Question

5 An arithmetic progression has a second term of -14 and a sum to 21 terms of 84. Find the first term and the 21st term of this progression.​

Answer 1

a₁ = - 16 , a₂₁ = 24

Explanation:

The nth term of an AP is

`a_(n)` = a₁ + (n - 1)d

where a₁ is the first term and d the common difference

Given a₂ = - 14 , then

a₁ + d = - 14 → (1)

The sum to n terms of an AP is

`S_(n)` =
`(n)/(2)` [ 2a₁ + (n - 1)d ]

Given S₂₁ = 84 , then

`(21)/(2)` [ 2a₁ + (n - 1)d ] = 84 ( multiply both sides by 2 )

21(2a₁ + 20d) = 168 ( divide both sides by 21 )

2a₁ + 20d = 8 → (2)

From (1) d = - 14 - a₁ ← substitute into (2)
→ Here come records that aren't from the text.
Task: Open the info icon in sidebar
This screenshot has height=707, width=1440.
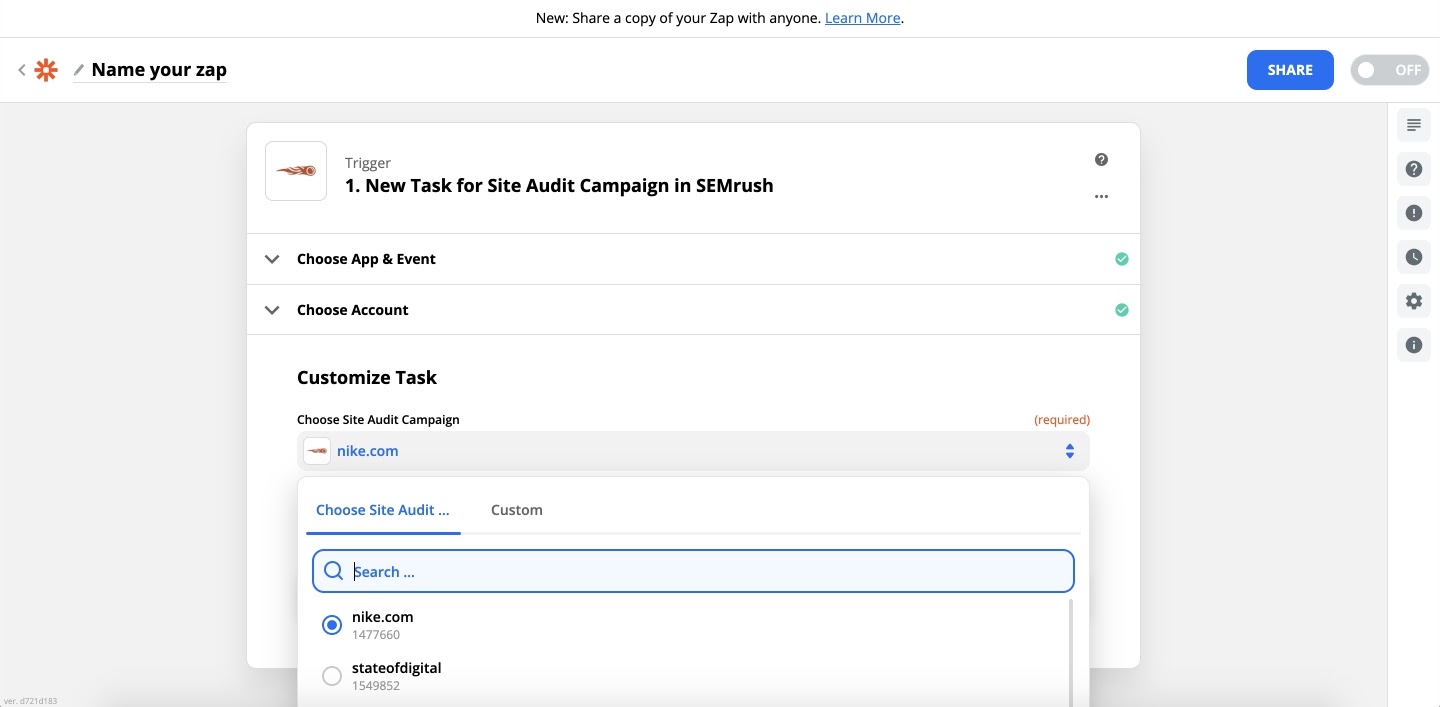Action: tap(1413, 345)
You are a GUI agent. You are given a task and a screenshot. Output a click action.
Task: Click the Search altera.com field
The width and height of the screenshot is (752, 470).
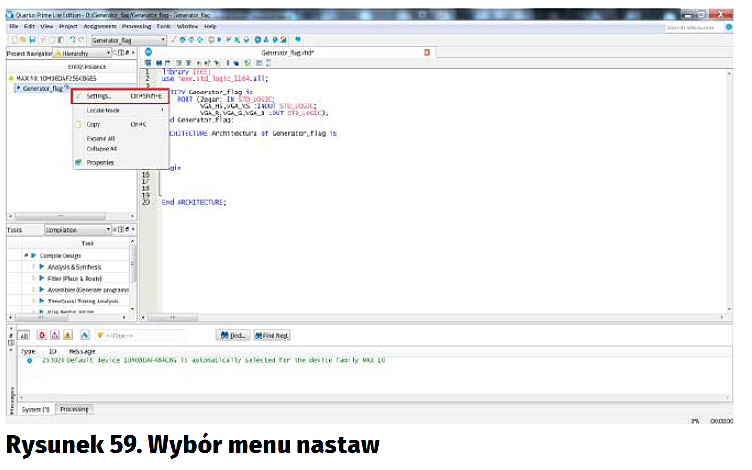click(700, 28)
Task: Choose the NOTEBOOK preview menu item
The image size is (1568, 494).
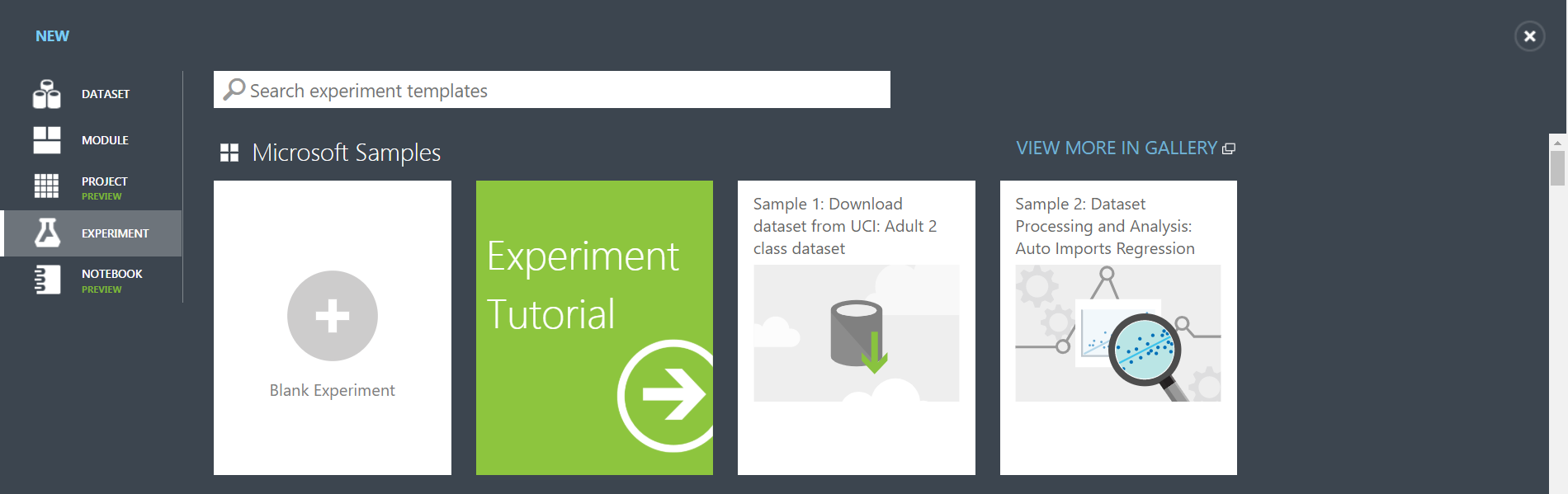Action: coord(111,280)
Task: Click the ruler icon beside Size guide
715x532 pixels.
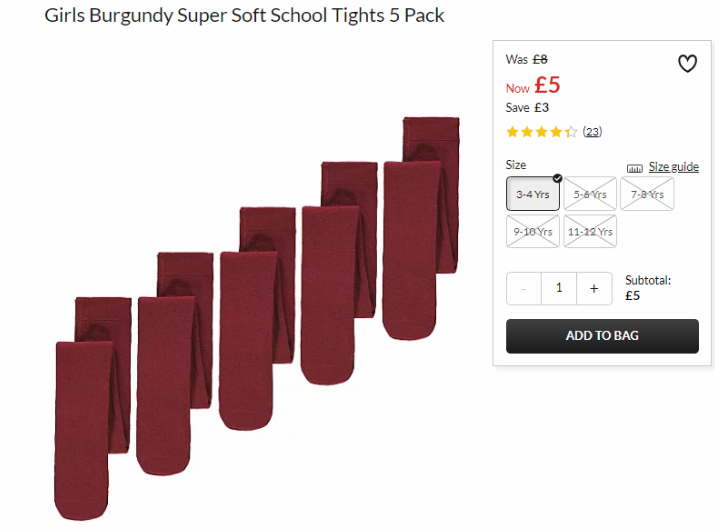Action: click(x=634, y=168)
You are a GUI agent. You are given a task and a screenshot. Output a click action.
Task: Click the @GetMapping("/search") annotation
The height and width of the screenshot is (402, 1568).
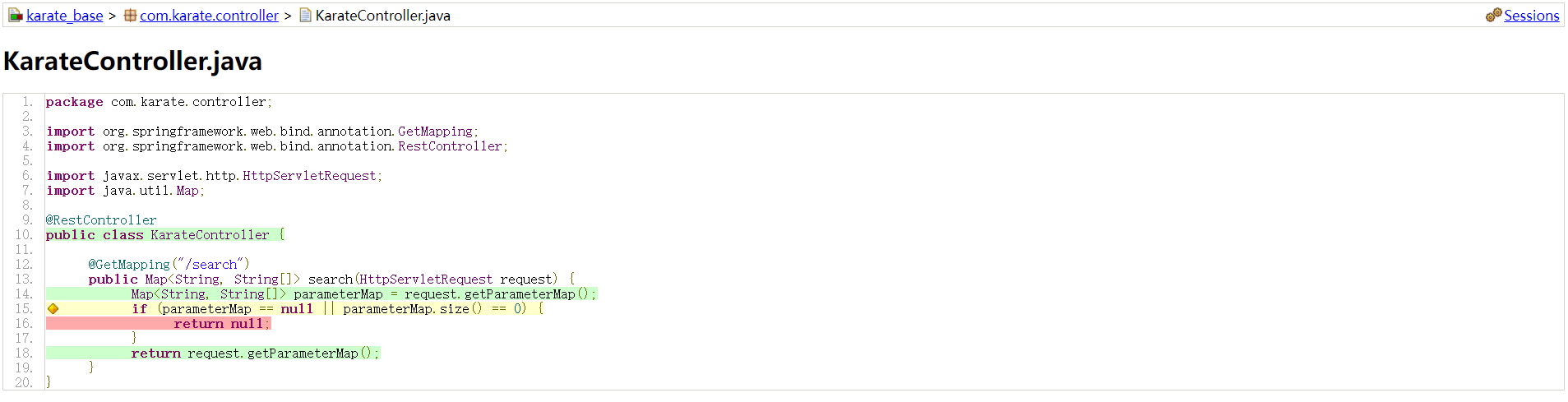[169, 265]
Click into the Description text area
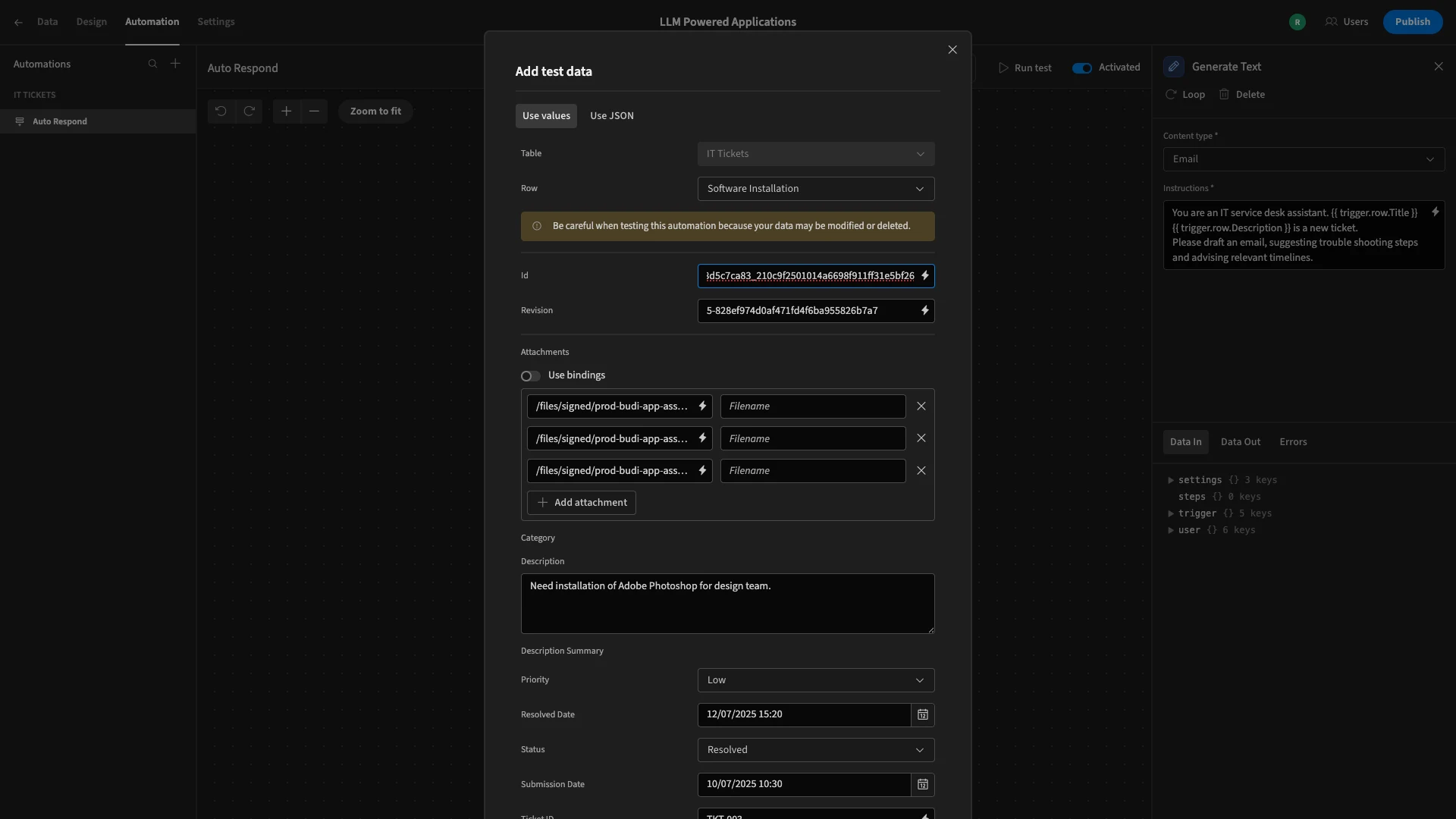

2a₁ + 20(- 14 - a₁) = 8 , that is

2a₁ - 280 - 20a₁ = 8

- 18a₁ - 280 = 8 ( add 280 to both sides )

- 18a₁ = 288 ( divide both sides by -18 )

a₁ = - 16

Substitute a₁ = - 16 into (1)

- 16 + d = - 14 ( add 16 to both sides )

d = 2

Then

a₂₁ = - 16 + 20(2) = - 16 + 40 = 24